- _Required work_
No picture belongs in the copy. Repeat each line below exactly.
Material for the task below:
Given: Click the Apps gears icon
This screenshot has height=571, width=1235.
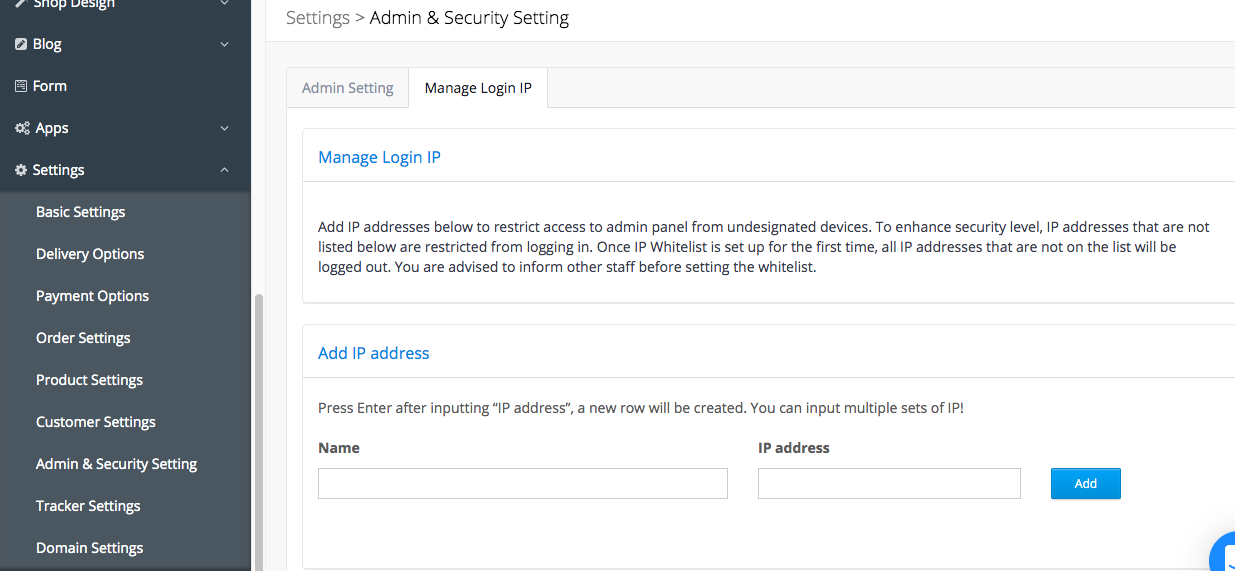Looking at the screenshot, I should tap(22, 128).
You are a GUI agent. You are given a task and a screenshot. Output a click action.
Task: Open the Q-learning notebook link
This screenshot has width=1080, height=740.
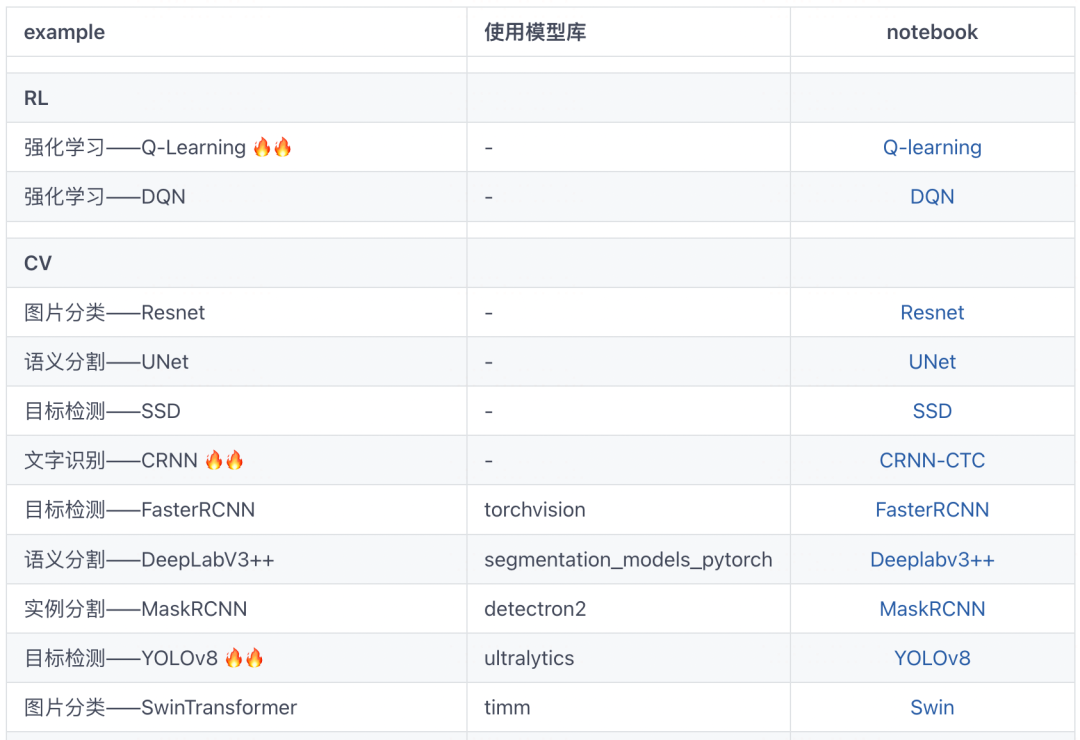point(932,147)
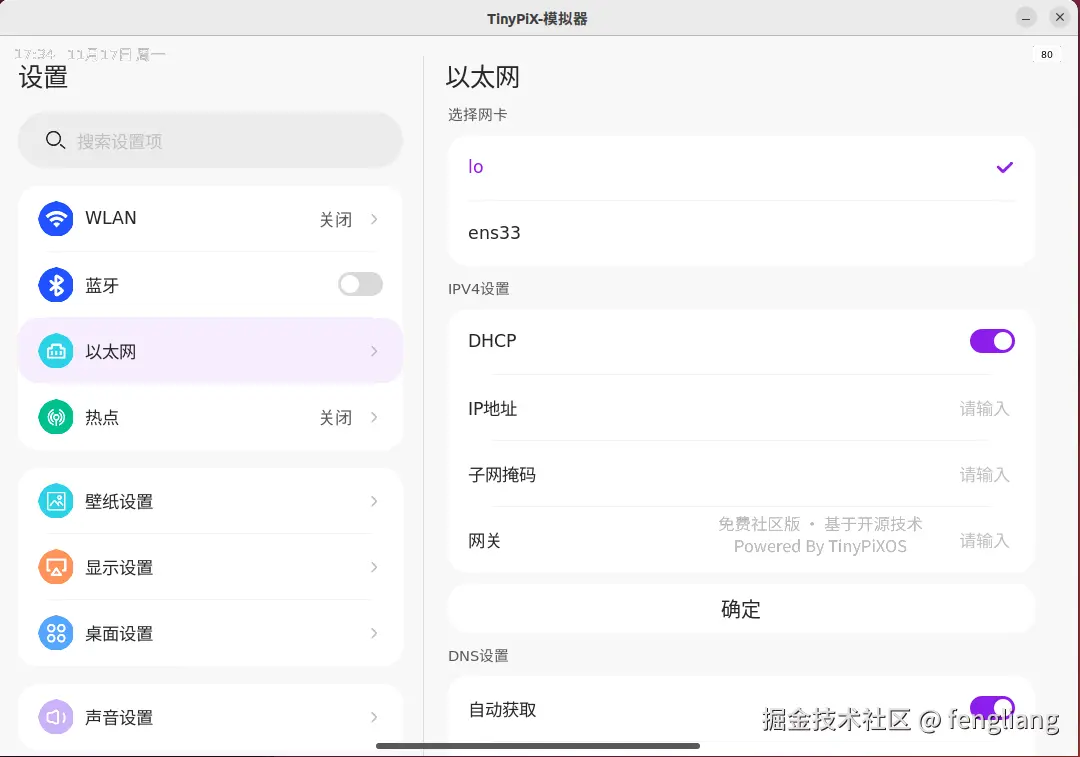Open the Desktop settings (桌面设置) icon
Screen dimensions: 1080x757
[55, 633]
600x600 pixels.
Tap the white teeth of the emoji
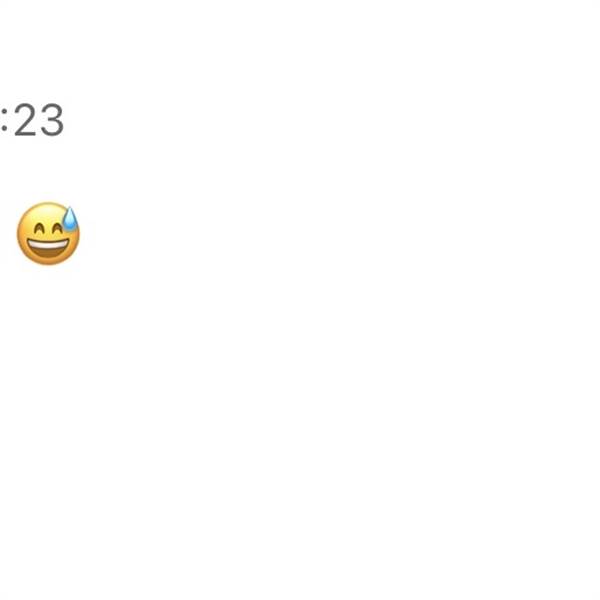(48, 245)
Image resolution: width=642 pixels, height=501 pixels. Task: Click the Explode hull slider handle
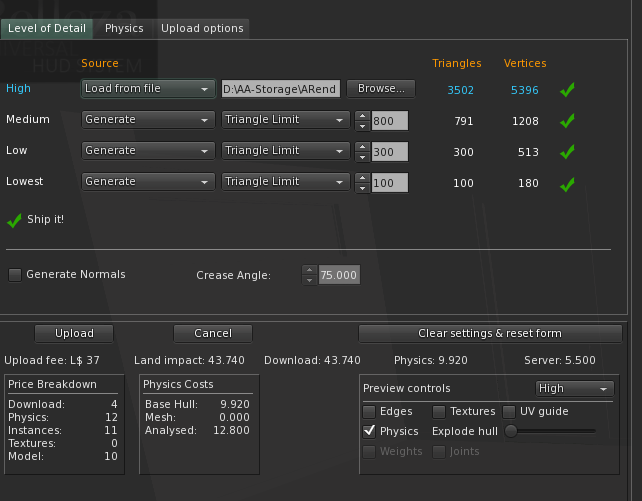point(511,431)
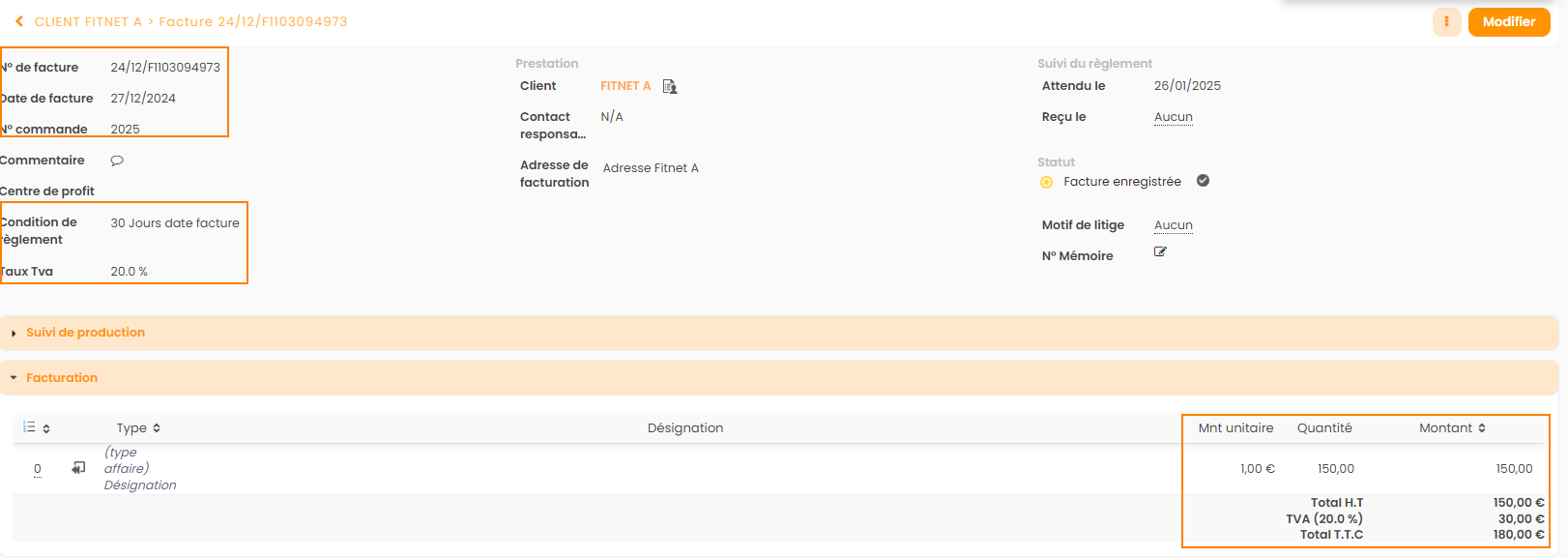1568x558 pixels.
Task: Collapse the Facturation section
Action: point(62,378)
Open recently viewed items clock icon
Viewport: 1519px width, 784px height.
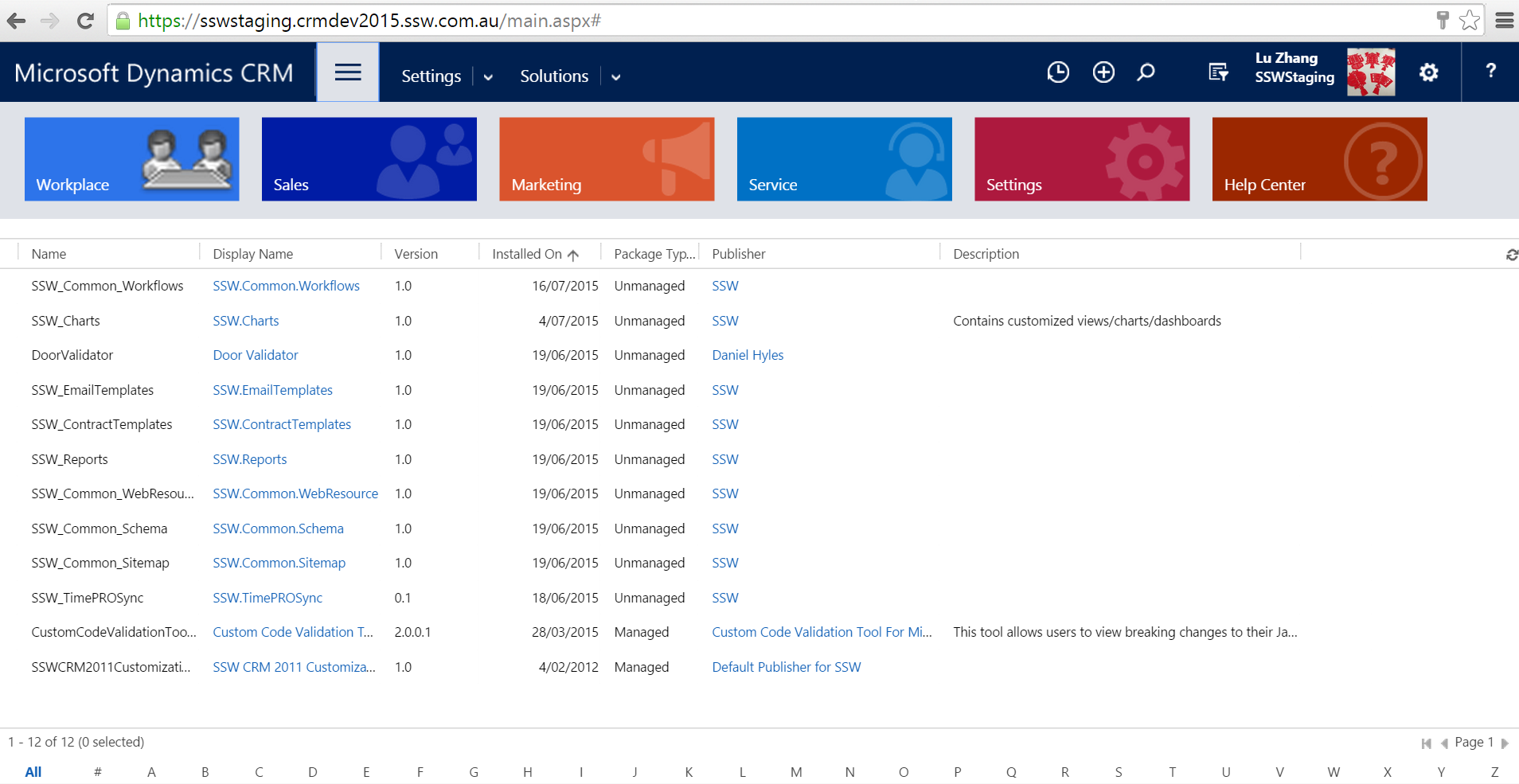[1057, 72]

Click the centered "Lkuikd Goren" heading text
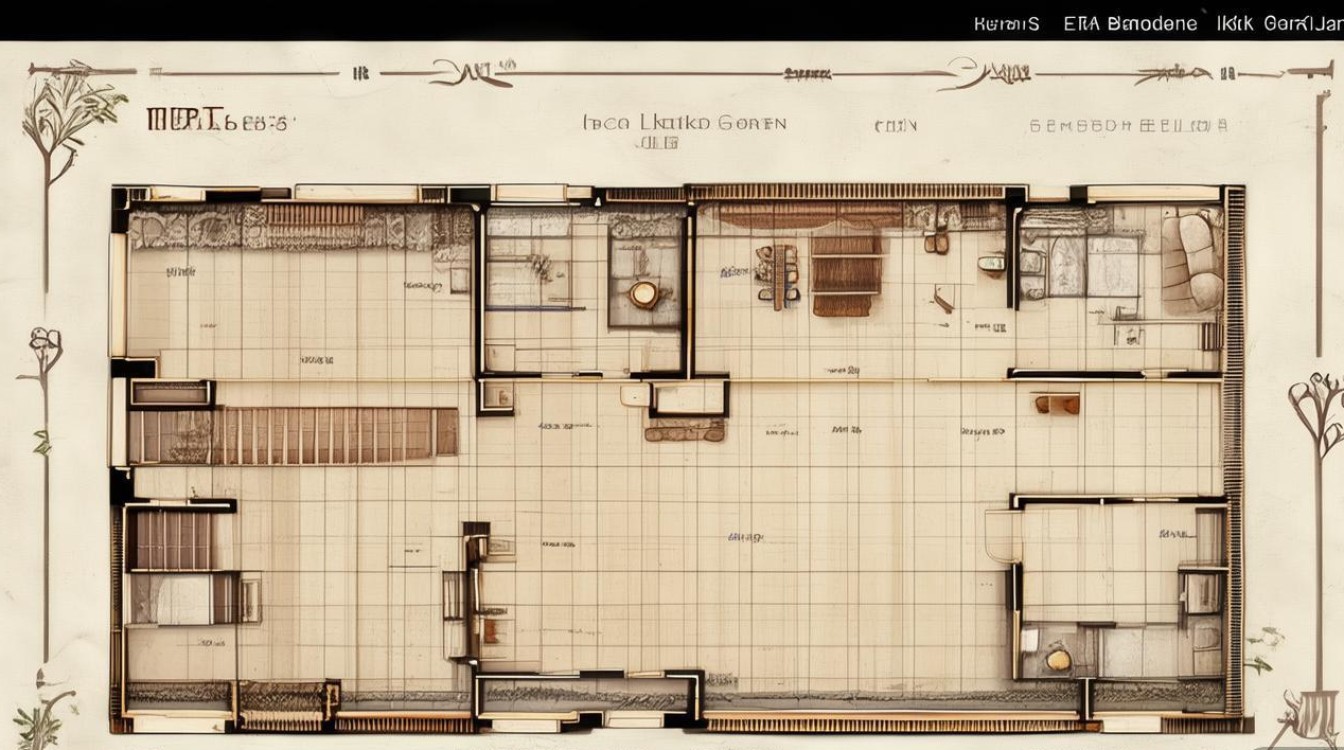coord(685,124)
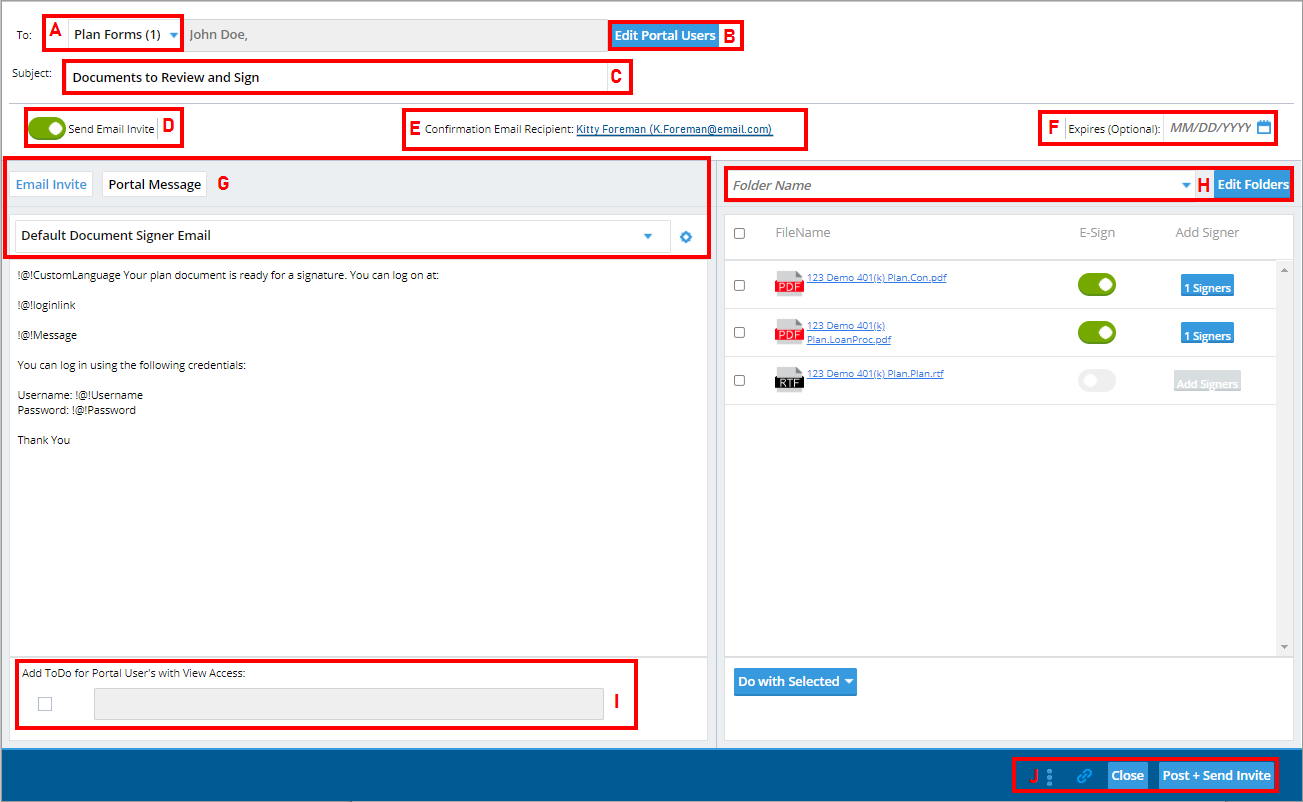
End of Material for the task.
- _Output of the exercise_
Given: Click the Apps gears icon
This screenshot has height=571, width=1235.
Looking at the screenshot, I should tap(22, 128).
You are a GUI agent. You are given a task and a screenshot. Output a click action.
Task: Open the Q-learning notebook link
This screenshot has width=1080, height=740.
point(932,147)
Open the Desktop settings (桌面设置) icon
Screen dimensions: 1080x757
[55, 633]
600x600 pixels.
Tap the white teeth of the emoji
(48, 245)
Image resolution: width=642 pixels, height=501 pixels. Task: Click the Explode hull slider handle
point(511,431)
1568x558 pixels.
Task: Collapse the Facturation section
Action: point(62,378)
Open recently viewed items clock icon
Viewport: 1519px width, 784px height.
[1057, 72]

Click the centered "Lkuikd Goren" heading text
coord(685,124)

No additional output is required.